Постмодернизм в России
Шрифт:
И далее Вулф, вполне в духе сталинско-ждановской эстетики, сравнивает изобретение реализма в XVIII веке с «введением электричества в инженерное дело» (вспомним: «писатели – инженеры человеческих душ»), предлагает создавать «батальоны, бригады» писателей, таких как Золя, и посылать их для изучения американской действительности (вспомним бригадный метод в советской литературе 1930-х годов) [106] . Здесь обнаруживается не прямое влияние соцреализма на Вулфа, но логика самой постмодернистской риторики, которая противостоит абстрактности, экспериментальности и индивидуализму модернистского письма и поэтому требует поворота к инженерным и коллективистским метафорам [107] .
106
Ibid. P. 50–51, 55.
107
Более подробно эта тема параллелизма соцреалистической и постмодерной эстетики рассматривается в статье: Epstein M. Tom Wolfe and Social(ist) Realism. Common Knowledge, 1992. Vol. 1. No. 2. P. 147–160.
4. Идеологический
Постмодернизм расстается с большими идеологиями, по терминологии Жана-Франсуа Лиотара, «сверхповествованиями», претендующими на целостное мировоззрение, на объяснение всего (такими как христианство, марксизм, фрейдизм, традиционный либерализм), и переводит культуру в состояние идейной эклектики и фрагментарности. Казалось бы, это никак не сходится с фактом идеологического господства марксизма в СССР. Но дело в том, что советский марксизм, в отличие от «чистого», «классического» марксизма, до сих пор еще распространенного на Западе, является совершенно эклектической смесью самых разных идеологических элементов. Он вбирает в себя элементы просветительской, народнической, толстовской идеологии, с ее идеализацией простой и высокодуховной жизни трудящихся классов; славянофильской идеологии, с ее верой в превосходство русского (советского) народа над гнилой цивилизацией Запада; космистской, федоровской идеологии, с ее учением о власти труда, преобразующего законы природы и передающего во владение человека глубины космоса, и т. д. Именно потому, что формально марксизм стал правящей и единственно дозволенной идеологией в СССР, он, приспособляясь к различным обстоятельствам и нуждам борьбы за власть, вобрал в себя и «постмодернистски» смешал в себе множество других идеологий, которые на Западе оставались вполне отдельными, самостоятельными, модернистски нацеленными на защиту своей чистоты и исключительности.

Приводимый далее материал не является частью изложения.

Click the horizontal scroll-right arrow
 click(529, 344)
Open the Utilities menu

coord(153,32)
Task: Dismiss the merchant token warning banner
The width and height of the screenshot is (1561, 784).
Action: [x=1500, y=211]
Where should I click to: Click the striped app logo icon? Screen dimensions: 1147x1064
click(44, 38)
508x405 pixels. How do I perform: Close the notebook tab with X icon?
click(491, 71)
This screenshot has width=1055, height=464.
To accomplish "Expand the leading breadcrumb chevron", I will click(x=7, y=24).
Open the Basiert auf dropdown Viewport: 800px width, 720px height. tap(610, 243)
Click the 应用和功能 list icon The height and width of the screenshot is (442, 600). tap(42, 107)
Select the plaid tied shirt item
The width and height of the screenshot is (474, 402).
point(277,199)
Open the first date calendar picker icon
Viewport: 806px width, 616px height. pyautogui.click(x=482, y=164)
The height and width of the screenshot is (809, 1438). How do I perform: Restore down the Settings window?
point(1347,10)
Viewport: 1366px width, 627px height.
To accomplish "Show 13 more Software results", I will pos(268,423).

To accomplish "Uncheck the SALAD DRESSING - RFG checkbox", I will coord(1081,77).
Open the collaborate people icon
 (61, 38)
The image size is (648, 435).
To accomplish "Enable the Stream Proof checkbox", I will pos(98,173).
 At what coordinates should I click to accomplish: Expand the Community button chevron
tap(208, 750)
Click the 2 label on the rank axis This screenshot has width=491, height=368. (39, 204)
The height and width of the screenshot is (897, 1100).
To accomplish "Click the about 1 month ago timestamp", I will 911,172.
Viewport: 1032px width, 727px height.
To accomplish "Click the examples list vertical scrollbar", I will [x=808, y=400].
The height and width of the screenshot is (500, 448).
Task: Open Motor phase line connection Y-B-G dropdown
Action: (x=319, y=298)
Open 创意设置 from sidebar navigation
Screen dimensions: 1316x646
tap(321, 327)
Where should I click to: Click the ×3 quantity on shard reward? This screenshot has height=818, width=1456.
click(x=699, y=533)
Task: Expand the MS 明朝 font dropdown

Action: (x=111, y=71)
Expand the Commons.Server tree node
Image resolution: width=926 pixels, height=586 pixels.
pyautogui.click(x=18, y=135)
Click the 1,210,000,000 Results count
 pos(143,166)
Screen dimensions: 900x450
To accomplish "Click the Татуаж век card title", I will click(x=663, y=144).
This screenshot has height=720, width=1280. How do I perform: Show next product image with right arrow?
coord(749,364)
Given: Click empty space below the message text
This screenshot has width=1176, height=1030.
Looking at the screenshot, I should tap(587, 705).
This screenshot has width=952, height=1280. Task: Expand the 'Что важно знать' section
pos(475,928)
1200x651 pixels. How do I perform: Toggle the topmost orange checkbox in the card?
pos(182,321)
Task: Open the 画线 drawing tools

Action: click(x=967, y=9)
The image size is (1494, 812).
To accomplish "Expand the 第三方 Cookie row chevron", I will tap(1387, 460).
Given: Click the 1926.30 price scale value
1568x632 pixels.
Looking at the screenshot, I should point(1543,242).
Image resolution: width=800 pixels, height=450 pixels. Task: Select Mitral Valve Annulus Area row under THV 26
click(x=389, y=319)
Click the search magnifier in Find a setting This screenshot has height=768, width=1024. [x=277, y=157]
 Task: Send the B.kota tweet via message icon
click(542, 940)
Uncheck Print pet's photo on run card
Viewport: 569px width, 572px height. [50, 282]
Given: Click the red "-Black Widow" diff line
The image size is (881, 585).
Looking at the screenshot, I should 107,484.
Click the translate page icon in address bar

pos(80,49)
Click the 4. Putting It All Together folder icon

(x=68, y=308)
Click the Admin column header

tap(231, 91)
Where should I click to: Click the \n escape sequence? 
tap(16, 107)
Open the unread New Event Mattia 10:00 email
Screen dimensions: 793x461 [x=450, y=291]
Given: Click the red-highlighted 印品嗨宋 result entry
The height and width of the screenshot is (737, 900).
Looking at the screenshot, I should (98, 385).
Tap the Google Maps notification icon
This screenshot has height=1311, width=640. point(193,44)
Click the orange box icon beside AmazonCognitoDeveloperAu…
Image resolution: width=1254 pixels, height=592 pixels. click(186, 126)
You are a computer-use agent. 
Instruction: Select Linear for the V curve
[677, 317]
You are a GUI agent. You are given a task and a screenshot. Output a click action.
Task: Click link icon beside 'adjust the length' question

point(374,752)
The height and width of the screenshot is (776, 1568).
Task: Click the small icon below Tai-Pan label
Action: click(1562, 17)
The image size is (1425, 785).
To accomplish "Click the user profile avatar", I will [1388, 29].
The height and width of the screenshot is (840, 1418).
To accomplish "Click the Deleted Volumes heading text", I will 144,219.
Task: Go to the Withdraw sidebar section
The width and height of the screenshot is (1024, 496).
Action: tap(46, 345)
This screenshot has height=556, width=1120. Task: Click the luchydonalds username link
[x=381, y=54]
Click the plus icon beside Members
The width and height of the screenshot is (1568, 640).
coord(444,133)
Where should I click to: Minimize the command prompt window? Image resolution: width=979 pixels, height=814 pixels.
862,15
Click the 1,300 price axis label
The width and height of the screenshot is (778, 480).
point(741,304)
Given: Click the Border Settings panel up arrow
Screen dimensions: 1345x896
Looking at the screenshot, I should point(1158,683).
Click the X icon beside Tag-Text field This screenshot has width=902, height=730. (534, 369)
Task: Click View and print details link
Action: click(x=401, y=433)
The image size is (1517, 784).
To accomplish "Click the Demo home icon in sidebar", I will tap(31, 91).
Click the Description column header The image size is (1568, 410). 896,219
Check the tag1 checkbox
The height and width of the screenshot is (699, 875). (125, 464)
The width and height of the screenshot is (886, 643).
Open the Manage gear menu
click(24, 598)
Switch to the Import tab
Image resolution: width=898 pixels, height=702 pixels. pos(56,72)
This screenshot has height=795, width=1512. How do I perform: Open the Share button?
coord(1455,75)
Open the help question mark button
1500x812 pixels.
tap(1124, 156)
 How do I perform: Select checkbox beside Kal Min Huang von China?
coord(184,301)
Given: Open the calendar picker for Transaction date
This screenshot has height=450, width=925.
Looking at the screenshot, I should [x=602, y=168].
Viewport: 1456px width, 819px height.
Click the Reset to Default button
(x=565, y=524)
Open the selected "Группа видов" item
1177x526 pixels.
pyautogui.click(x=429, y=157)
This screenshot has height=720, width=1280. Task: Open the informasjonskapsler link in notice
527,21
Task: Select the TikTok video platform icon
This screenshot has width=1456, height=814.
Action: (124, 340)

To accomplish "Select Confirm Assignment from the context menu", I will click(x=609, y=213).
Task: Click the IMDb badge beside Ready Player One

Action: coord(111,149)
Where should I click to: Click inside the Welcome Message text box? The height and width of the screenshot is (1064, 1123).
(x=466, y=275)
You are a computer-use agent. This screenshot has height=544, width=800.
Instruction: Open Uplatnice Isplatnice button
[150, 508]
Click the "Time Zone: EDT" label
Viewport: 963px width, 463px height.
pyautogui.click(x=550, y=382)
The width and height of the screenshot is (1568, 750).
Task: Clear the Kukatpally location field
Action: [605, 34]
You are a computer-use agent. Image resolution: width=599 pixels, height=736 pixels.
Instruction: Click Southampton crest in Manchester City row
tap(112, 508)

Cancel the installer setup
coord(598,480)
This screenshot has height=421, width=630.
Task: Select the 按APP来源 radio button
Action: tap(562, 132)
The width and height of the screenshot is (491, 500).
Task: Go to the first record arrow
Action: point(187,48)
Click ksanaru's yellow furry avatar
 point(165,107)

В советских условиях правые и левые, патриоты и интернационалисты, консерваторы и либералы, экзистенциалисты и структуралисты, технократы и зеленые – все они находили в марксизме подтверждение и оправдание своим взглядам и сами притязали на то, чтобы быть подлинными марксистами. В результате советский марксизм стал первым и непревзойденным в истории образцом идеологического пастиша, эклектической смеси самых разнородных и кричаще-пестрых элементов, изнутри которых постепенно зрело ироническое сознание их несочетаемости, точнее, сочетаемости в новом, игровом измерении. Вполне постмодернистская ирония уже играла даже на лицах сколь-нибудь сообразительных официальных идеологов, которые с дозволенной ехидцей критиковали интернационалистов за то, что они недостаточно патриотичны, а патриотов за то, что они недостаточно интернациональны. И тем более эта ирония над идеологией – не только правящей, но идеологией вообще – была самой ходовой разменной монетой в кругу слегка диссидентской советской интеллигенции. В 1970–1980-е годы, когда на Западе интеллектуалы были еще смертельно серьезны в своих левых или правых симпатиях-антипатиях, когда они еще отстаивали верность своему модернистскому наследию, сражались за разные проекты рациональной переделки мира, в России уже полным ходом шла постмодернистская переоценка всех ценностей, концептуалистская игра со всеми известными идеологическими и культурными кодами. На Западе марксизм, несмотря на все свои структуралистские пересмотры, сохранил свою модернистскую природу, остался тем, чем он был и в начале XX века, – Проектом переделки мира, бросающим вызов христианскому проекту и всем другим «сверхповествованиям», которым сама свобода свободного мира позволяла сохранять их идентичность в открытом противостоянии друг другу. В СССР марксизм, благодаря своей вездесущности, стал всем и ничем – пародией на идеологическое мышление как таковое, грандиозным постмодернистским произведением в жанре «всеобъемлющей и всепобеждающей идеологии» [108] .
108
Подробнее о постмодернистских элементах в советском марксизме см.: Epstein М. Relativistic Patterns in Totalitarian Thinking: The Linguistic Games of Soviet Ideology // After the Future: The Paradoxes of Postmodernism and Contemporary Russian Culture. Amherst: Massachusetts University Press, 1995. P. 101–163; особенно в главе «Soviet Marxism in a Postmodernist Perspective». P. 153–161.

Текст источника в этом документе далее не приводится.